Senin, 25 Agustus 2025.23:06 WIT.
HAL-TENG, PERS TIPIKOR.ID – Jalan lintas Payahe–Weda di area sekitar kilometer 8 kini benar-benar jadi titik rawan. Hampir separuh badan jalan retak dan patah, menyisakan jalur sempit yang bisa menyeret pengendara ke dalam bahaya kapan saja.
Wakil Ketua II Organda Halmahera Tengah, Sandri Umasuku, mengingatkan keras seluruh pengguna jalan agar tidak mengabaikan keselamatan.
“Ini bukan lagi sekadar jalan rusak, tapi ancaman bagi keselamatan. Jangan memacu kendaraan terlalu kencang, terutama di malam hari atau saat hujan. Ingat, keluarga menunggu di rumah,” ucap Sandri, Senin (25/8/2025).

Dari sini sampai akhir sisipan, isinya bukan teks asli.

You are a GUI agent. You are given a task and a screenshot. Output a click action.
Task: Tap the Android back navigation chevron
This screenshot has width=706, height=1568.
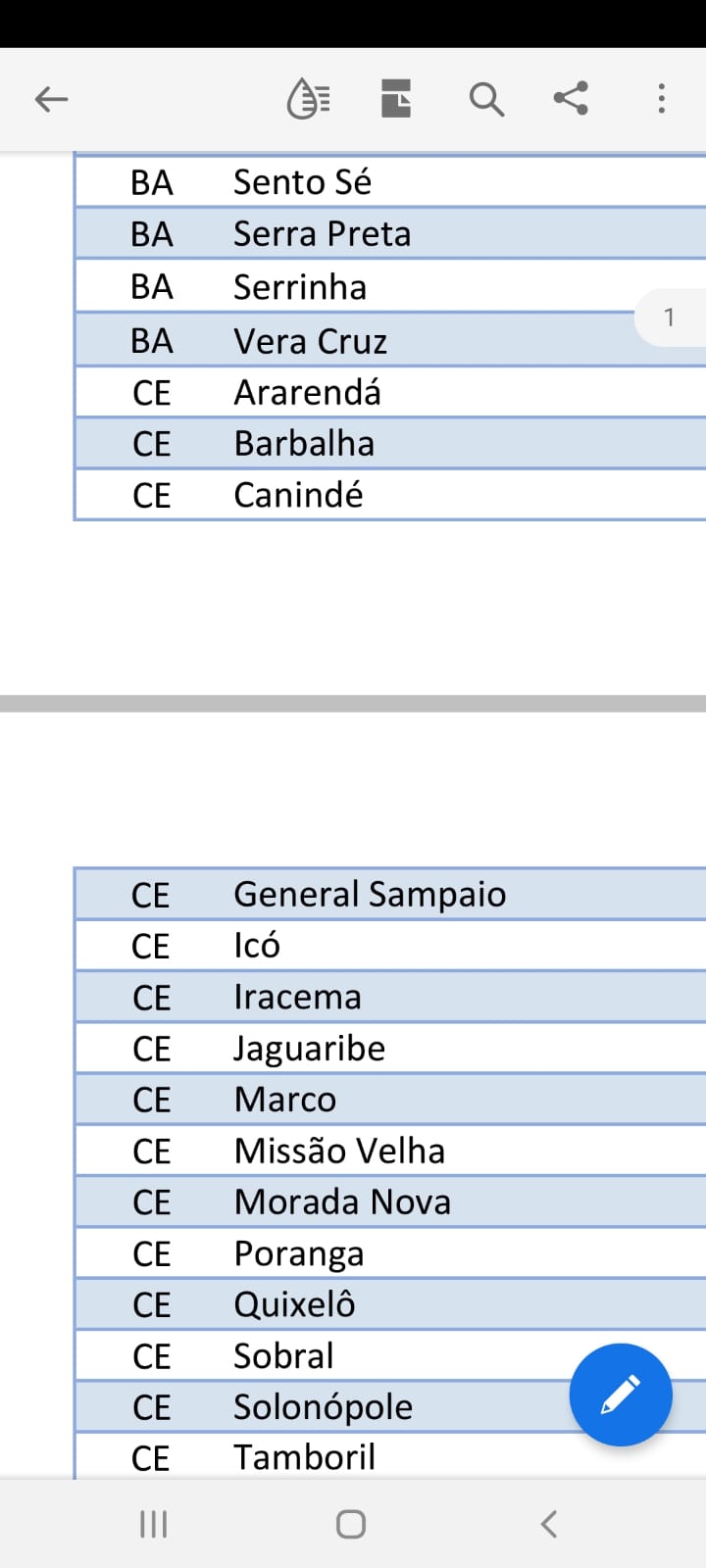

Ia menekankan, keselamatan jauh lebih penting daripada kecepatan. “Lebih baik lambat tapi selamat, daripada cepat tapi tidak pernah sampai. Itu harus jadi pegangan setiap pengendara,” tegasnya.
Kondisi di lapangan memperlihatkan betapa serius risikonya. Pengendara roda dua harus menjaga keseimbangan ekstra agar tidak terperosok ke retakan, sementara kendaraan roda empat terpaksa melambat drastis untuk menghindari sisi jalan yang sudah patah.
“Kalau malam, tanpa lampu jalan, situasinya jauh lebih berbahaya.
Kerusakan ini menjadi alarm: jangan abaikan rambu kewaspadaan diri. Disiplin, jaga jarak, dan utamakan keselamatan—karena di setiap perjalanan, nyawa lebih berharga dari sekadar kecepatan.